On Monday — the 51st anniversary of the landmark Roe v. Wade Supreme Court ruling that federally protected the right to have an abortion — Harris visited the battleground state of Wisconsin to highlight the Biden administration’s support of full access to reproductive health care, including abortion.
“In America, freedom is not to be given,” Harris said. “It is not to be bestowed. It is ours by right. By right. And that includes the freedom to make decisions about one’s own body. Not the government telling you what to do.”
Biden, a devoted lifelong Catholic, has expressed personal reservations about abortion. On Monday, however, he described the Supreme Court’s 2022 decision to overturn Roe v. Wade — and throw the matter to individual states — as unfair.
Since that court ruling, he noted, voters in different states have repeatedly voted to uphold abortion access.

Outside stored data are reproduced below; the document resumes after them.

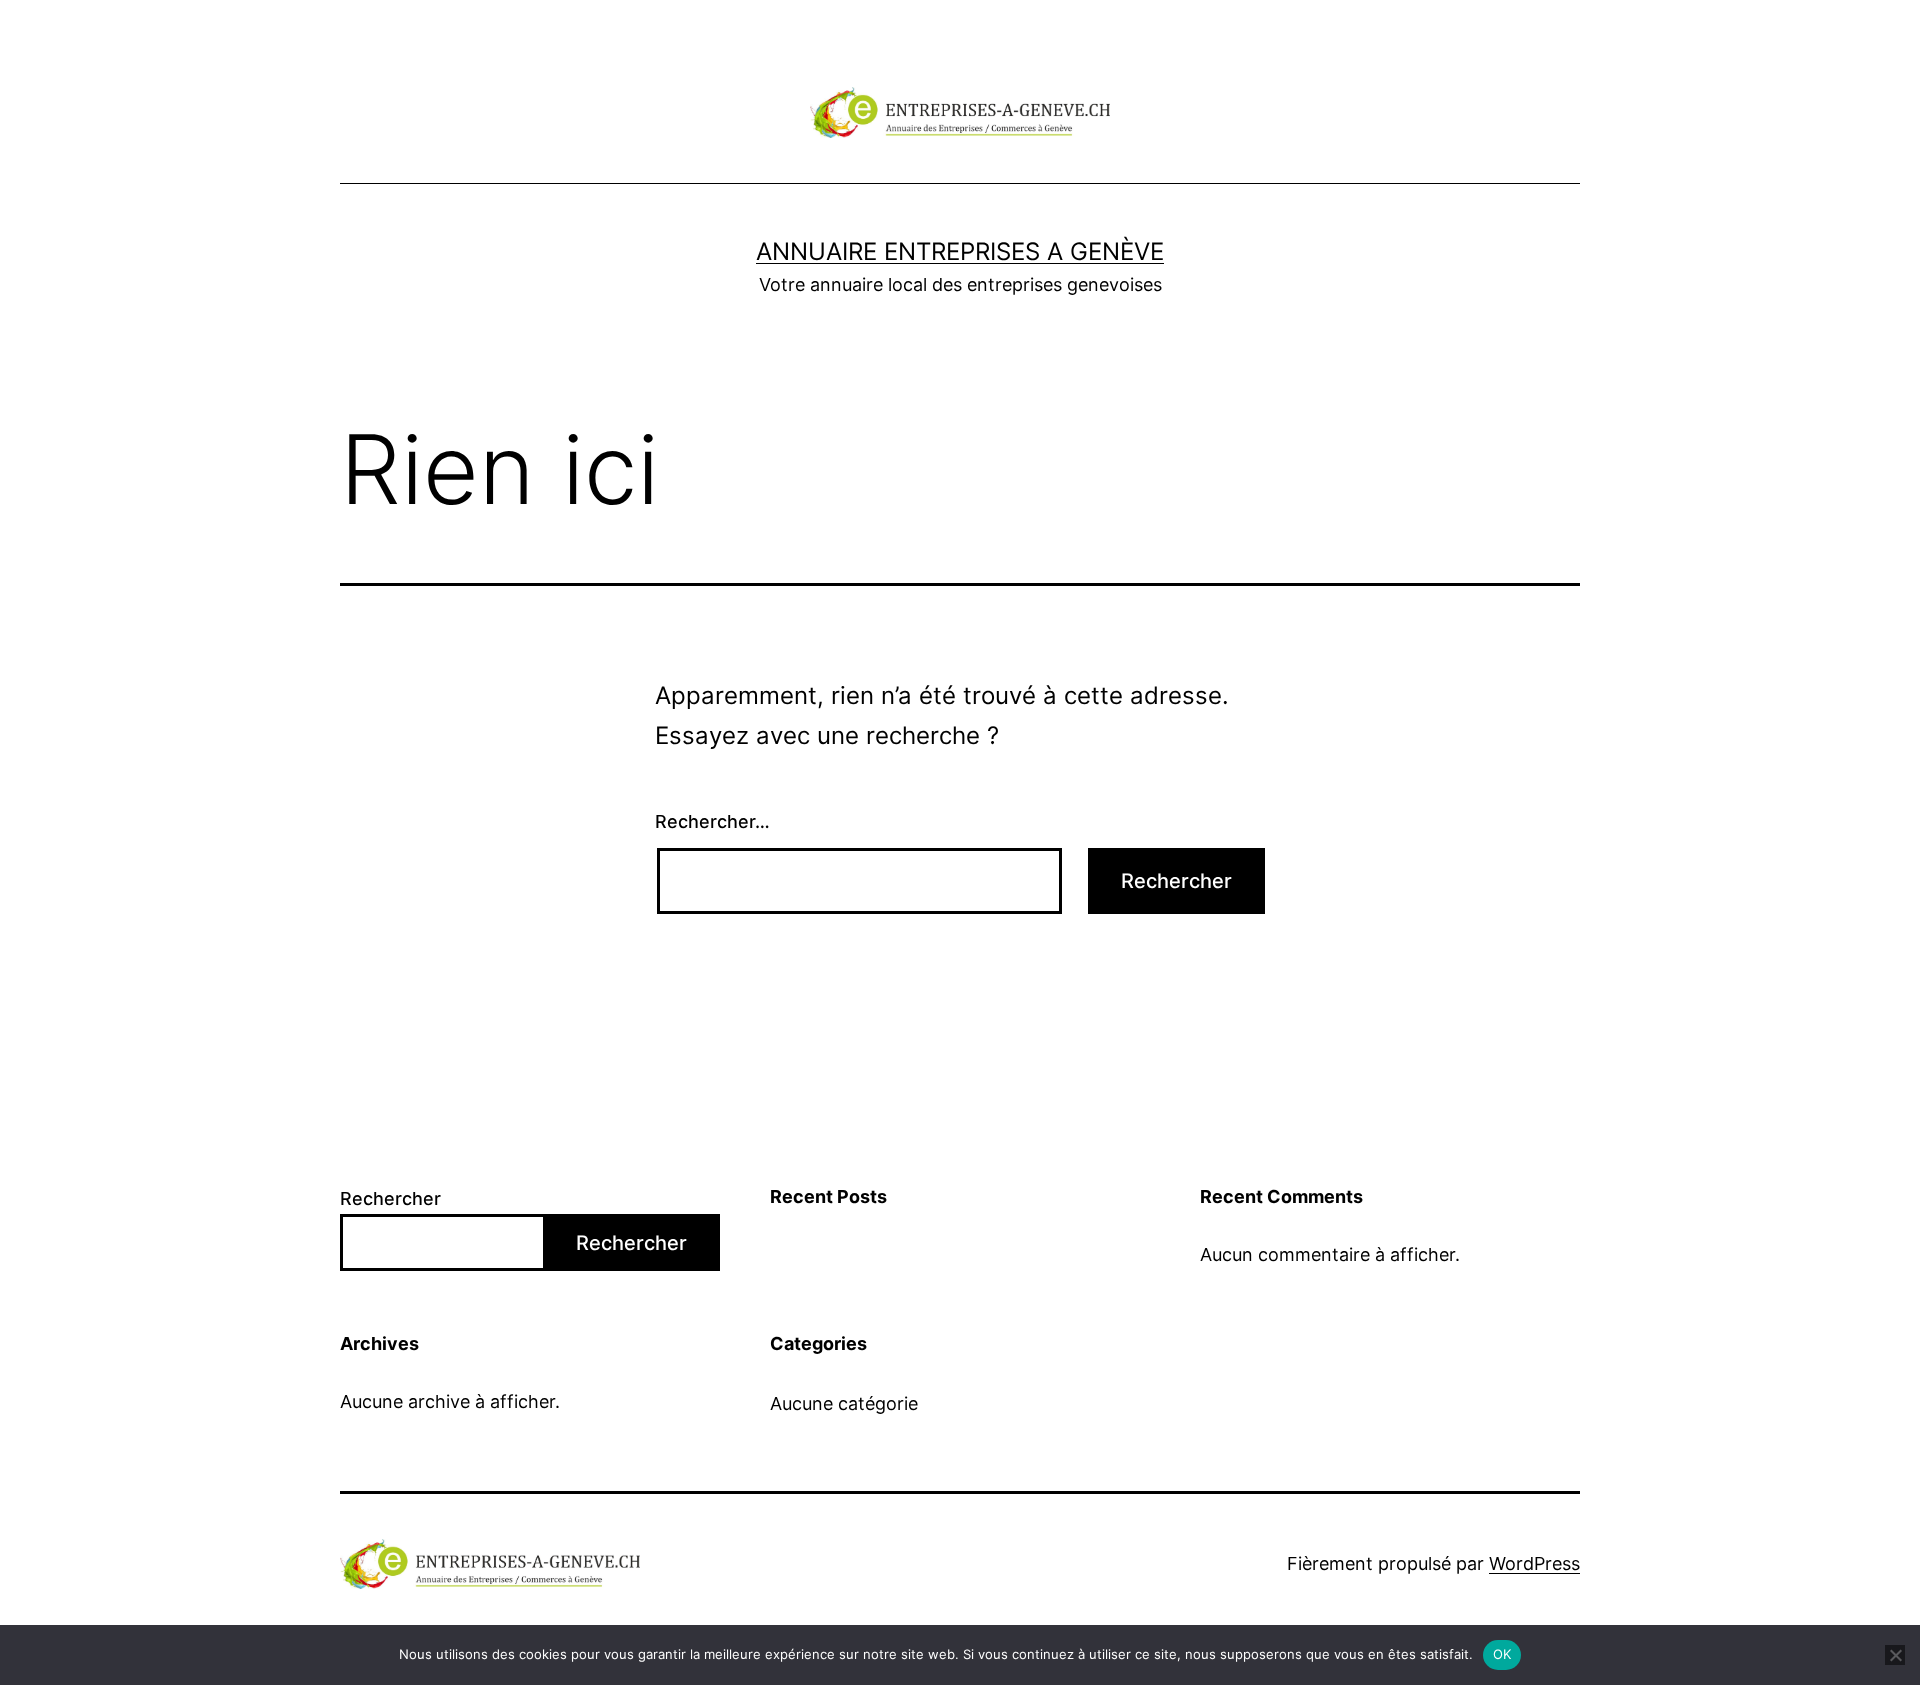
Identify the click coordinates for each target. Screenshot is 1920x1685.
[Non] (1895, 1655)
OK (1502, 1654)
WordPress (1534, 1563)
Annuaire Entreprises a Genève (960, 251)
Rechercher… (712, 821)
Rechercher (390, 1198)
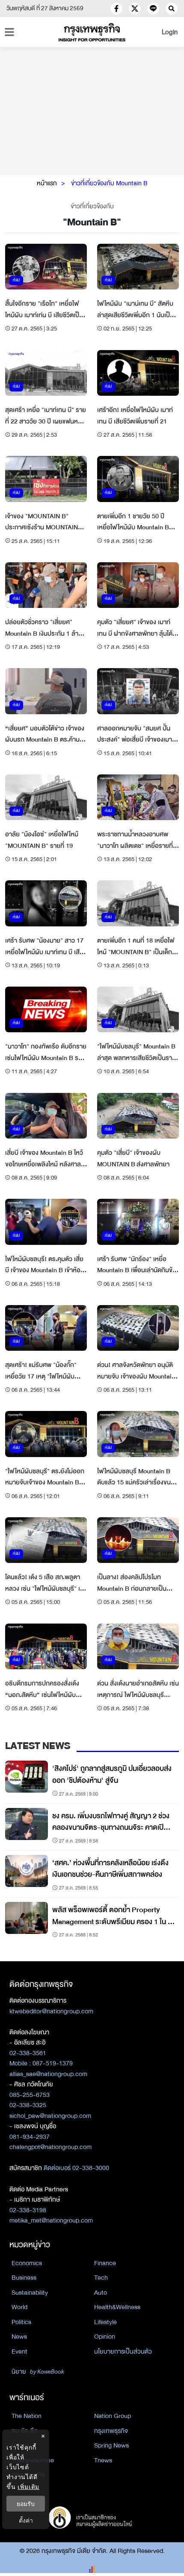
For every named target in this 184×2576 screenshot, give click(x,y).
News (19, 2336)
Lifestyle (105, 2322)
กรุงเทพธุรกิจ (111, 2430)
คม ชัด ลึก (25, 2430)
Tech (101, 2277)
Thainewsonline (33, 2460)
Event (19, 2351)
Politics (21, 2322)
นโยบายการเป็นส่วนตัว (123, 2351)
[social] (116, 9)
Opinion (104, 2336)
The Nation (27, 2415)
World (19, 2307)
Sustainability (30, 2292)
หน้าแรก (47, 183)
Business (24, 2277)
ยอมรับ (26, 2504)
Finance (105, 2263)
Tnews (103, 2460)
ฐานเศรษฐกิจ (28, 2474)
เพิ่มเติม (28, 2487)
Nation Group (112, 2415)
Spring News (111, 2445)
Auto (100, 2292)
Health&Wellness (117, 2307)
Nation (21, 2445)
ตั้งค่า (26, 2520)
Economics (27, 2263)
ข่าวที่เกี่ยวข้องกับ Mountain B (109, 183)
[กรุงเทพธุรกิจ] (92, 32)
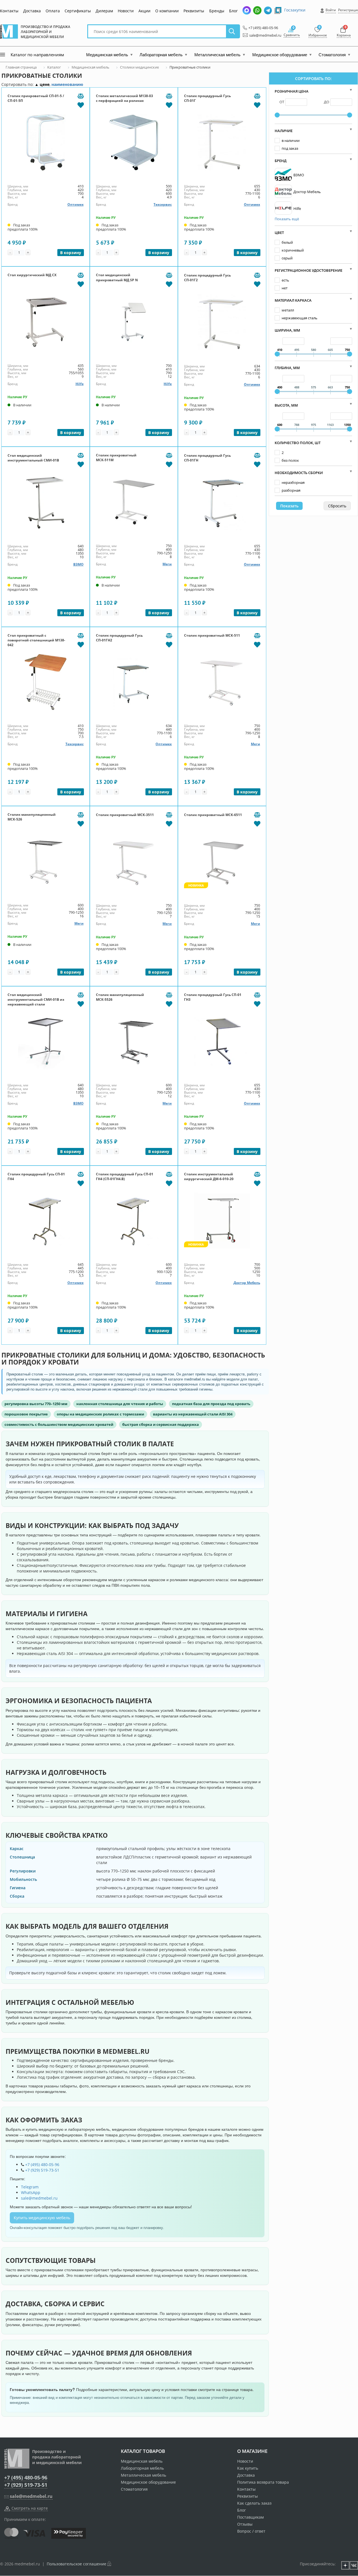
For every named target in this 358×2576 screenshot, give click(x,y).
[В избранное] (81, 104)
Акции (144, 10)
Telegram (30, 2187)
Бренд (280, 160)
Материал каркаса (293, 300)
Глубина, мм (287, 367)
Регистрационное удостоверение (308, 270)
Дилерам (104, 10)
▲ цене (42, 84)
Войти (331, 10)
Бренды (216, 10)
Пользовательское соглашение (76, 2563)
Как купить (247, 2468)
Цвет (279, 232)
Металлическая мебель (143, 2475)
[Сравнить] (81, 96)
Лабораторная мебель (142, 2468)
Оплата (53, 10)
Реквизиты (193, 10)
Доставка (32, 10)
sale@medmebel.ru (262, 35)
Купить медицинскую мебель (42, 2217)
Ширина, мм (287, 330)
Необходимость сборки (299, 472)
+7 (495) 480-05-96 (261, 27)
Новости (126, 10)
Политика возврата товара (263, 2482)
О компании (167, 10)
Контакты (9, 10)
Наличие (284, 130)
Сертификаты (78, 10)
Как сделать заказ (254, 2503)
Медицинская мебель (141, 2461)
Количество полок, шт (298, 442)
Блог (233, 10)
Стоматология (134, 2489)
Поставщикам (250, 2517)
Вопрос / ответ (251, 2531)
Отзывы (245, 2524)
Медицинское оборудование (148, 2482)
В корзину (70, 252)
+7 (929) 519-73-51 (42, 2170)
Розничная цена (291, 91)
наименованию (67, 84)
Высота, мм (286, 405)
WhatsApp (30, 2192)
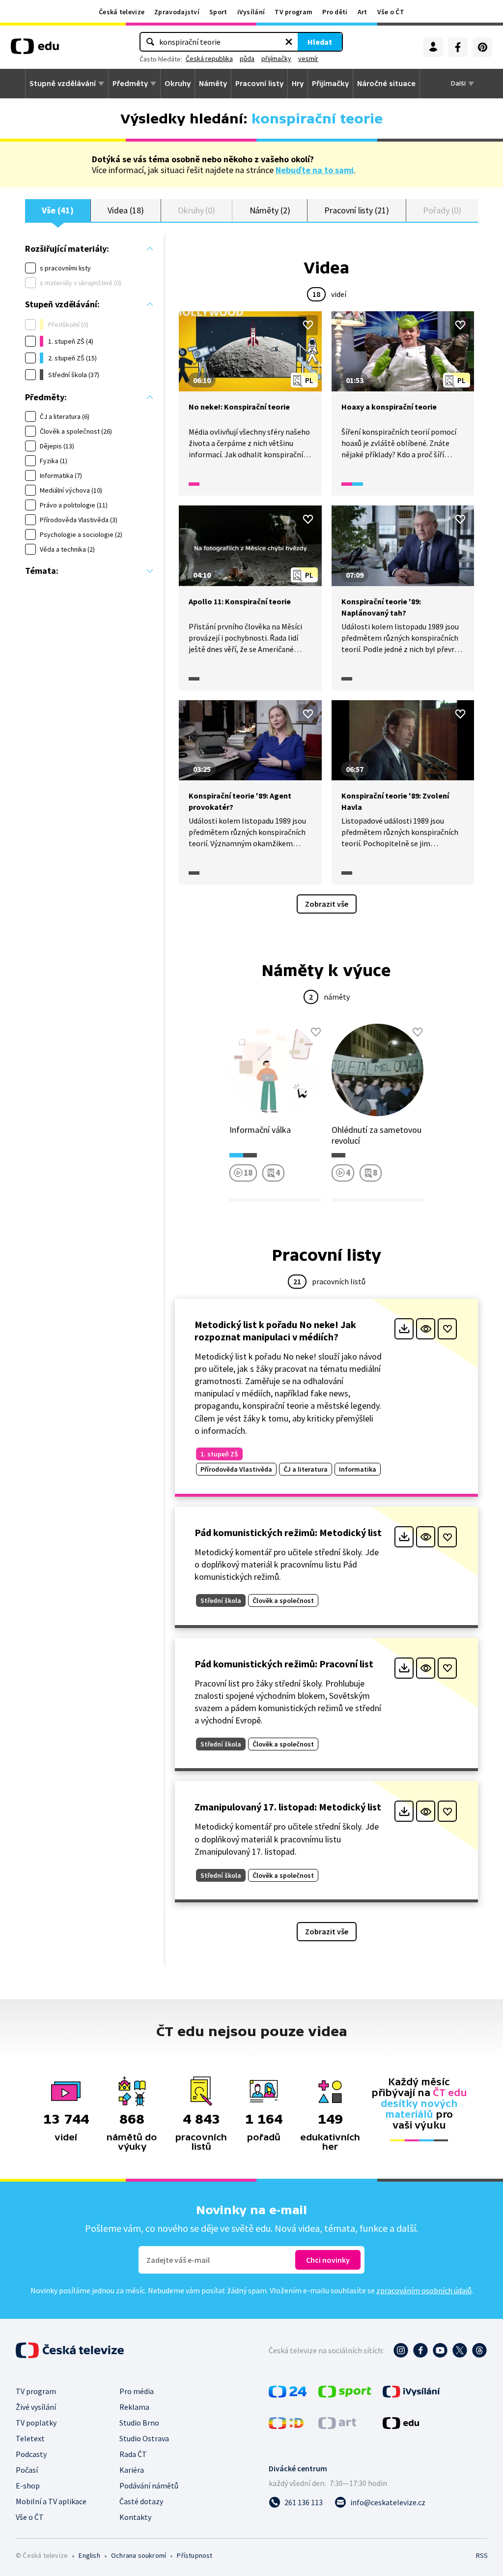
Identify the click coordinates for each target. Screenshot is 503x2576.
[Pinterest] (482, 47)
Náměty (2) (270, 210)
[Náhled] (425, 1328)
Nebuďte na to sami (315, 170)
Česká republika (209, 58)
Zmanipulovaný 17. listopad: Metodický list (288, 1807)
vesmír (308, 58)
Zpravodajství (176, 11)
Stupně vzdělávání (62, 84)
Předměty (130, 84)
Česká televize (121, 11)
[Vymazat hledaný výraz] (289, 42)
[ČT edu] (35, 49)
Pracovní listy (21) (356, 210)
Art (362, 11)
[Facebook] (458, 47)
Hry (298, 84)
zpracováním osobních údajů (424, 2290)
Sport (218, 11)
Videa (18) (125, 210)
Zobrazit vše (326, 904)
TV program (293, 11)
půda (247, 58)
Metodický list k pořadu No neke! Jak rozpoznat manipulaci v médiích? (275, 1330)
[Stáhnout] (404, 1328)
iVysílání (251, 11)
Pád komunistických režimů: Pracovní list (284, 1664)
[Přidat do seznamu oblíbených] (308, 325)
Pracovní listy (259, 84)
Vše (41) (57, 210)
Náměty (213, 84)
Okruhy (178, 84)
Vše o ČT (390, 11)
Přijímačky (330, 84)
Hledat (319, 42)
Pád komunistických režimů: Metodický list (288, 1532)
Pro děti (334, 11)
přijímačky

“Voters have voted to protect reproductive rights,” Biden said. “We need these protections in every state, because for your family to have access to health care should not depend on your ZIP code.”
Followers of the current Republican presidential front-runner, Donald Trump, say Trump opposes abortion rights, but his position has varied and is unclear. His campaign website does not address the issue.
A request for comment from Trump’s campaign was not immediately returned.
U.S. House Speaker Mike Johnson, a Republican from the Southern state of Louisiana, gave his opposition a personal spin at a recent anti-abortion rally in Washington, where he said he was the product of an unplanned teen pregnancy.
“We’re passing these bills and we’re marching today because it takes a lot of work to convince people that every single human child, every unborn child, has a value that is too profound and precious to ignore,” Johnson said. “And we have every reason to be optimistic, my friends, that we can change public opinion.”
Anti-abortion-rights activists say they’re glad the Supreme Court put the decision back in states’ hands. But now, they must decide which national leader is going to move the issue forward.
Activist Eric Scheidler, who joined the Washington march, said that Biden was “too extreme” in his support of abortion access but that none of the remaining Republicans fit his worldview.
“I also don’t know if I trust Donald Trump,” said Scheidler, who is executive director of the Illinois-based Pro-Life Action League. “I mean, he gave us the Supreme Court justices that overturned Roe. Since the overturning of Roe, he has said some things critical of the pro-life movement and criticized [Governor Ron] DeSantis’ policy in Florida. I don’t really know where Trump stands, because he seems to be talking out of both sides of his mouth on the issue. So I am reserving judgment on both Haley and Trump, because I’ve been concerned about where both of them stand.”
Abortion rights have won at the polls with voters in states from liberal California to conservative Kansas.
The key swing state of Ohio was the latest, with a decisive 57% approving a constitutional amendment to ensure access to reproductive rights late last year.